→ MATERIAL FOR THIS TASK:
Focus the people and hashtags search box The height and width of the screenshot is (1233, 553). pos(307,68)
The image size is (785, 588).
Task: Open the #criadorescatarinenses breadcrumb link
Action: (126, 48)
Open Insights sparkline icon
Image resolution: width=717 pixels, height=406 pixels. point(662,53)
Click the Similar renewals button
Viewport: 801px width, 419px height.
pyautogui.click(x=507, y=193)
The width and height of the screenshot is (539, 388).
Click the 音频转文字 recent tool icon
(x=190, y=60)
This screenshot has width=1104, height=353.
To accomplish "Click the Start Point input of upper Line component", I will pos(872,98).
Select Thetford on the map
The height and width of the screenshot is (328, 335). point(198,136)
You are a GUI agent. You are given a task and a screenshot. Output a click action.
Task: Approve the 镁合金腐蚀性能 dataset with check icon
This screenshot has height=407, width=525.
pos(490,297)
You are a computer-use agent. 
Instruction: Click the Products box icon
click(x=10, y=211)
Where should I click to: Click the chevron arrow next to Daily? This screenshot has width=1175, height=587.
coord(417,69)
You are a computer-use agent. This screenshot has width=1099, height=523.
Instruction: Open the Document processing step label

→ AIM OF THE EXERCISE: Counting only lines that hold the word "agent", report how many there are in the listing above, as a number alone.

→ WORKED SOLUTION: 3